▸ REQUIRED WORK
[1] In the passage below on extending the AES-GCM initialization vector, check each statement. (a) A birthday bound is used to limit the probability of a nonce repeat. (b) The scheme permits several encryption queries per user. (c) Breaking the scheme requires breaking every GCM instance. For each, answer yes or no and quote the words that decide it.
[2] Render this sentence from the passage below on extending the AES-GCM initialization vector in Spanish: "Next is the event of key collisions."
[3] Transcribe everything from "Next is the" down to "query per user.)" in the passage below on extending the AES-GCM initialization vector.

-- start of SOURCE TEXT --

Extending AES-GCM initialization vector

Well, supposing everything is properly domain separated, nonces are always generated randomly for encryption queries, and your KDF behaves like a perfectly random function, the first step is to bound the probability of a nonce repeat. A birthday bound tells us that this happens with probability at most $$ q^2/2^{256}\,, $$ where $q$ is the number of encryption/decryption queries. So let's rule this case out, and move to the case where this never happens.

Next is the event of key collisions. Again, a simple birthday bound gives us a probability of at most $$ q^2/2^{256} $$ that there are repeated derived keys.

Now what we have here is, in fact, an instance of multi-user GCM where the same nonce is always used. That is, you have up to $q$ independent instances of GCM, and to break the scheme it suffices to break any one of these instances. (Strictly speaking, the multi-user setting gives you more freedom in choosing how many queries per user you can use, whereas here you're limited to 1 (encryption) query per user.)

-- end of SOURCE TEXT --
-- start of INFORMATION SUPPLIED --

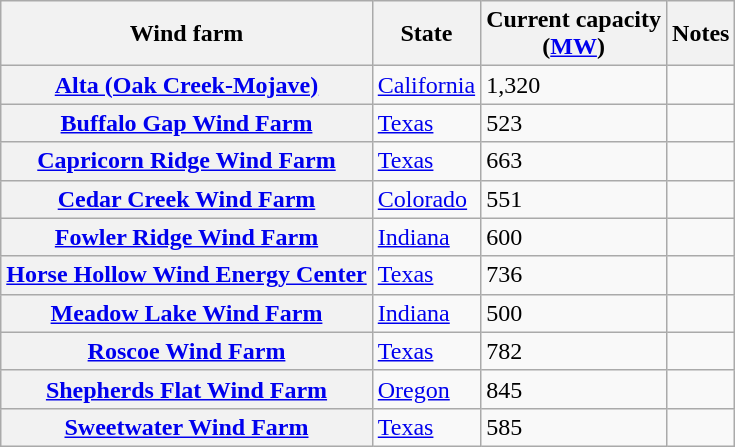
Fowler Ridge Wind Farm [187, 237]
585 [574, 427]
Buffalo Gap Wind Farm [187, 123]
Capricorn Ridge Wind Farm [187, 161]
736 [574, 275]
State [426, 34]
Cedar Creek Wind Farm [187, 199]
Wind farm [187, 34]
Alta (Oak Creek-Mojave) [187, 85]
Shepherds Flat Wind Farm [187, 389]
Sweetwater Wind Farm [187, 427]
551 [574, 199]
845 [574, 389]
Meadow Lake Wind Farm [187, 313]
Oregon [426, 389]
600 [574, 237]
California [426, 85]
663 [574, 161]
Roscoe Wind Farm [187, 351]
523 [574, 123]
Horse Hollow Wind Energy Center [187, 275]
782 [574, 351]
500 [574, 313]
Notes [701, 34]
Current capacity (MW) [574, 34]
1,320 [574, 85]
Colorado [426, 199]
Return the [x, y] coordinate for the center point of the cell that contains the specified text.  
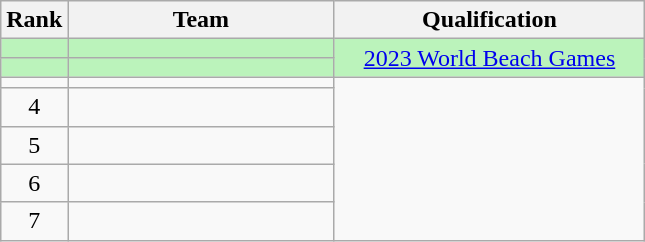
7 [34, 221]
4 [34, 107]
Qualification [490, 20]
2023 World Beach Games [490, 58]
6 [34, 183]
Rank [34, 20]
Team [201, 20]
5 [34, 145]
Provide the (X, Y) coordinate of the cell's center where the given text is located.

-- end of INFORMATION SUPPLIED --

▸ RESULTS OF THE EXERCISE
[1]
(a) Yes: "A birthday bound tells us that this happens with probability at most"
(b) No: "here you're limited to 1 (encryption) query per user"
(c) No: "to break the scheme it suffices to break any one of these instances"

[2] Lo siguiente es el evento de colisiones de claves.

[3]
Next is the event of key collisions. Again, a simple birthday bound gives us a probability of at most $$ q^2/2^{256} $$ that there are repeated derived keys.

Now what we have here is, in fact, an instance of multi-user GCM where the same nonce is always used. That is, you have up to $q$ independent instances of GCM, and to break the scheme it suffices to break any one of these instances. (Strictly speaking, the multi-user setting gives you more freedom in choosing how many queries per user you can use, whereas here you're limited to 1 (encryption) query per user.)